• EXERCISE DESCRIPTION
Rewrite the records below as a Markdown table with two columns, Row and Line. Put one nonblank line per row and leave out the blank lines.
* start *
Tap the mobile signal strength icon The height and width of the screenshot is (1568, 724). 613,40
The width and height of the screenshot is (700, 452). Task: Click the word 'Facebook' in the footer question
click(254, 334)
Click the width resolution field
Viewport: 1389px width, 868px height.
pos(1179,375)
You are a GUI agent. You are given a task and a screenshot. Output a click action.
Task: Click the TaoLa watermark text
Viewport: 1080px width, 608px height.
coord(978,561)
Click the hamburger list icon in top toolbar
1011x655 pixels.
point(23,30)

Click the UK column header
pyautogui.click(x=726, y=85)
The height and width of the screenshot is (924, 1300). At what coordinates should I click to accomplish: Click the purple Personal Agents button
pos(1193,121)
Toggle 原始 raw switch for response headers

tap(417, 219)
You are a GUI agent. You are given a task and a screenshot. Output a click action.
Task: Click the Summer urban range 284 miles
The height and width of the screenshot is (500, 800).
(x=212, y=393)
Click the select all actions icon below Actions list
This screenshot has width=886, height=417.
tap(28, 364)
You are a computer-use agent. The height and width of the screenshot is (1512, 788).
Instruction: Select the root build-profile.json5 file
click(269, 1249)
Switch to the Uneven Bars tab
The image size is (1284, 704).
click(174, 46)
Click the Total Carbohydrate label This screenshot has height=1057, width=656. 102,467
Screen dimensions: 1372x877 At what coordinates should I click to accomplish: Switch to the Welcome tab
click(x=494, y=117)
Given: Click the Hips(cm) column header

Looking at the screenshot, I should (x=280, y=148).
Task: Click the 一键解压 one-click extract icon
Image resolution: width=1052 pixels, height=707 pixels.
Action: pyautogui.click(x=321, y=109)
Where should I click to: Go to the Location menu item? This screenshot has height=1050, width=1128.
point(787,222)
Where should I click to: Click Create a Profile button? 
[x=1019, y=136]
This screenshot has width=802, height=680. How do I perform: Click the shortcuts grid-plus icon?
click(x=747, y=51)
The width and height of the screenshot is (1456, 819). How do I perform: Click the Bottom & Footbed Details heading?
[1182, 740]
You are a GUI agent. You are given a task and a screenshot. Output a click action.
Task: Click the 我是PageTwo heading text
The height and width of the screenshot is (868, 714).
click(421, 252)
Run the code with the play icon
* end *
• ANSWER
| Row | Line |
|---|---|
| 1 | Tap the mobile signal strength icon The height and width of the screenshot is (1568, 724). 613,40 |
| 2 | The width and height of the screenshot is (700, 452). Task: Click the word 'Facebook' in the footer question |
| 3 | click(254, 334) |
| 4 | Click the width resolution field |
| 5 | Viewport: 1389px width, 868px height. |
| 6 | pos(1179,375) |
| 7 | You are a GUI agent. You are given a task and a screenshot. Output a click action. |
| 8 | Task: Click the TaoLa watermark text |
| 9 | Viewport: 1080px width, 608px height. |
| 10 | coord(978,561) |
| 11 | Click the hamburger list icon in top toolbar |
| 12 | 1011x655 pixels. |
| 13 | point(23,30) |
| 14 | Click the UK column header |
| 15 | pyautogui.click(x=726, y=85) |
| 16 | The height and width of the screenshot is (924, 1300). At what coordinates should I click to accomplish: Click the purple Personal Agents button |
| 17 | pos(1193,121) |
| 18 | Toggle 原始 raw switch for response headers |
| 19 | tap(417, 219) |
| 20 | You are a GUI agent. You are given a task and a screenshot. Output a click action. |
| 21 | Task: Click the Summer urban range 284 miles |
| 22 | The height and width of the screenshot is (500, 800). |
| 23 | (x=212, y=393) |
| 24 | Click the select all actions icon below Actions list |
| 25 | This screenshot has width=886, height=417. |
| 26 | tap(28, 364) |
| 27 | You are a computer-use agent. The height and width of the screenshot is (1512, 788). |
| 28 | Instruction: Select the root build-profile.json5 file |
| 29 | click(269, 1249) |
| 30 | Switch to the Uneven Bars tab |
| 31 | The image size is (1284, 704). |
| 32 | click(174, 46) |
| 33 | Click the Total Carbohydrate label This screenshot has height=1057, width=656. 102,467 |
| 34 | Screen dimensions: 1372x877 At what coordinates should I click to accomplish: Switch to the Welcome tab |
| 35 | click(x=494, y=117) |
| 36 | Given: Click the Hips(cm) column header |
| 37 | Looking at the screenshot, I should (x=280, y=148). |
| 38 | Task: Click the 一键解压 one-click extract icon |
| 39 | Image resolution: width=1052 pixels, height=707 pixels. |
| 40 | Action: pyautogui.click(x=321, y=109) |
| 41 | Where should I click to: Go to the Location menu item? This screenshot has height=1050, width=1128. |
| 42 | point(787,222) |
| 43 | Where should I click to: Click Create a Profile button?  |
| 44 | [x=1019, y=136] |
| 45 | This screenshot has width=802, height=680. How do I perform: Click the shortcuts grid-plus icon? |
| 46 | click(x=747, y=51) |
| 47 | The width and height of the screenshot is (1456, 819). How do I perform: Click the Bottom & Footbed Details heading? |
| 48 | [1182, 740] |
| 49 | You are a GUI agent. You are given a task and a screenshot. Output a click action. |
| 50 | Task: Click the 我是PageTwo heading text |
| 51 | The height and width of the screenshot is (868, 714). |
| 52 | click(421, 252) |
| 53 | Run the code with the play icon |